EXERCISE DESCRIPTION -> Reproduce each of the following items verbatim, line by line, without altering any character.

-- START OF RECORD LIST --

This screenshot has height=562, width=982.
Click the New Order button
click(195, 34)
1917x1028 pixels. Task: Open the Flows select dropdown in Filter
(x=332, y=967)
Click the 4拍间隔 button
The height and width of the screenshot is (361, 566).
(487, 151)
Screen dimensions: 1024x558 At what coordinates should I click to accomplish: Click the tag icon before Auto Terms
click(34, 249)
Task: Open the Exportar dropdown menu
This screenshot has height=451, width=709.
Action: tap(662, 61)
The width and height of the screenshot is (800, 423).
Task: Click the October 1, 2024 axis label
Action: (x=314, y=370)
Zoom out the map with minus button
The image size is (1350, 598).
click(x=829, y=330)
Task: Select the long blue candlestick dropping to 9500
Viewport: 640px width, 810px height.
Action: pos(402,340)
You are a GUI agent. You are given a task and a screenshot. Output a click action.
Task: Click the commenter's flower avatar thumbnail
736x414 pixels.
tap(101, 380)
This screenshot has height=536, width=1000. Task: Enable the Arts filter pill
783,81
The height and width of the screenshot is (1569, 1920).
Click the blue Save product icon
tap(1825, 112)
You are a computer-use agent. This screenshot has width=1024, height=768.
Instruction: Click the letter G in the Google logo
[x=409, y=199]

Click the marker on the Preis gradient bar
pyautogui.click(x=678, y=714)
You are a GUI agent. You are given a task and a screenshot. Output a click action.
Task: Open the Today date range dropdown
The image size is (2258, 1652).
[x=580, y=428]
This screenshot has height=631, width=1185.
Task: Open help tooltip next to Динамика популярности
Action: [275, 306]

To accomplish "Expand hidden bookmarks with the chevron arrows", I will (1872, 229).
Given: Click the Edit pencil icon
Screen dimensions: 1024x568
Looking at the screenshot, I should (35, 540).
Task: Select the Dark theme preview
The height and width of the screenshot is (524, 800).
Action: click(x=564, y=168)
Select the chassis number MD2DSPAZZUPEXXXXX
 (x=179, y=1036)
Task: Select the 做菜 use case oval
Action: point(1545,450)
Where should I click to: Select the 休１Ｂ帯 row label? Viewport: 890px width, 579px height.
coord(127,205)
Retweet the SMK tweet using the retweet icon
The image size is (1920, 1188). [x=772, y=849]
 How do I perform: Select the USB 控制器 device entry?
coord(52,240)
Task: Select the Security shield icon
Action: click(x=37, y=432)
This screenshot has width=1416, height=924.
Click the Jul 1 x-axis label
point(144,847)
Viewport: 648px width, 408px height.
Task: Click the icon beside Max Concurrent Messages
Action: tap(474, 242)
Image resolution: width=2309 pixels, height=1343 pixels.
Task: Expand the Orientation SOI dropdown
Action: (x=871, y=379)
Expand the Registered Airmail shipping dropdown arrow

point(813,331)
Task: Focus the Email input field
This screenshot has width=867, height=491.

-- END OF RECORD LIST --

EXERCISE RESPONSE ->
This screenshot has height=562, width=982.
Click the New Order button
click(195, 34)
1917x1028 pixels. Task: Open the Flows select dropdown in Filter
(x=332, y=967)
Click the 4拍间隔 button
The height and width of the screenshot is (361, 566).
(487, 151)
Screen dimensions: 1024x558 At what coordinates should I click to accomplish: Click the tag icon before Auto Terms
click(34, 249)
Task: Open the Exportar dropdown menu
This screenshot has height=451, width=709.
Action: tap(662, 61)
The width and height of the screenshot is (800, 423).
Task: Click the October 1, 2024 axis label
Action: (x=314, y=370)
Zoom out the map with minus button
The image size is (1350, 598).
click(x=829, y=330)
Task: Select the long blue candlestick dropping to 9500
Viewport: 640px width, 810px height.
Action: pos(402,340)
You are a GUI agent. You are given a task and a screenshot. Output a click action.
Task: Click the commenter's flower avatar thumbnail
736x414 pixels.
tap(101, 380)
This screenshot has height=536, width=1000. Task: Enable the Arts filter pill
783,81
The height and width of the screenshot is (1569, 1920).
Click the blue Save product icon
tap(1825, 112)
You are a computer-use agent. This screenshot has width=1024, height=768.
Instruction: Click the letter G in the Google logo
[x=409, y=199]

Click the marker on the Preis gradient bar
pyautogui.click(x=678, y=714)
You are a GUI agent. You are given a task and a screenshot. Output a click action.
Task: Open the Today date range dropdown
The image size is (2258, 1652).
[x=580, y=428]
This screenshot has height=631, width=1185.
Task: Open help tooltip next to Динамика популярности
Action: [275, 306]

To accomplish "Expand hidden bookmarks with the chevron arrows", I will (1872, 229).
Given: Click the Edit pencil icon
Screen dimensions: 1024x568
Looking at the screenshot, I should (35, 540).
Task: Select the Dark theme preview
The height and width of the screenshot is (524, 800).
Action: click(x=564, y=168)
Select the chassis number MD2DSPAZZUPEXXXXX
 (x=179, y=1036)
Task: Select the 做菜 use case oval
Action: point(1545,450)
Where should I click to: Select the 休１Ｂ帯 row label? Viewport: 890px width, 579px height.
coord(127,205)
Retweet the SMK tweet using the retweet icon
The image size is (1920, 1188). [x=772, y=849]
 How do I perform: Select the USB 控制器 device entry?
coord(52,240)
Task: Select the Security shield icon
Action: click(x=37, y=432)
This screenshot has width=1416, height=924.
Click the Jul 1 x-axis label
point(144,847)
Viewport: 648px width, 408px height.
Task: Click the icon beside Max Concurrent Messages
Action: tap(474, 242)
Image resolution: width=2309 pixels, height=1343 pixels.
Task: Expand the Orientation SOI dropdown
Action: (x=871, y=379)
Expand the Registered Airmail shipping dropdown arrow

point(813,331)
Task: Focus the Email input field
This screenshot has width=867, height=491.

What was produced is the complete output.